According to the Associated Press, the margin of victory in the presidential race in the state could be as few as 1,000 votes.

The Georgia Secretary of State’s office held a media briefing Wednesday afternoon.

Gabriel Sterling, former chief operating officer for Brad Raffensperger, provided some context for why the vote count was taking so long.

“People have asked why hasn’t the number moved more quickly, well as you know the law calls for all absentee ballots to be accepted by 7 pm on Election Day,” according to Sterling. “And in our case in Georgia, especially when they come in right before or on Election Day itself, we have to get notification out to those people that they have three days to come in and cure their ballots.”

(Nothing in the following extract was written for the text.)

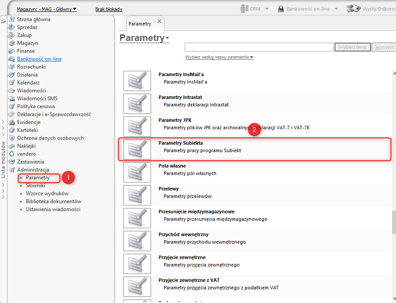396x303 pixels.
Task: Expand the Bankowość on-line toolbar dropdown
Action: (x=336, y=9)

Sterling said accuracy was the most important factor in the process.

“We’re working to get those done today if possible; and we’re working with the counties who might be having questions about how to do this properly. Because the main thing we want to do, fast is great and we appreciate fast. We more appreciate accuracy. Accuracy is going to be the bedrock upon which people will believe the outcomes of these elections, be it on the winning side or the losing side. So accuracy is vital and it’s the key to all to all of our processes.”

This is the first time Georgia has used paper ballots in more than 20 years 28 years.

As the votes tighten, Republican U.S. Sen. David Perdue could face a runoff against Democratic challenger Jon Ossoff.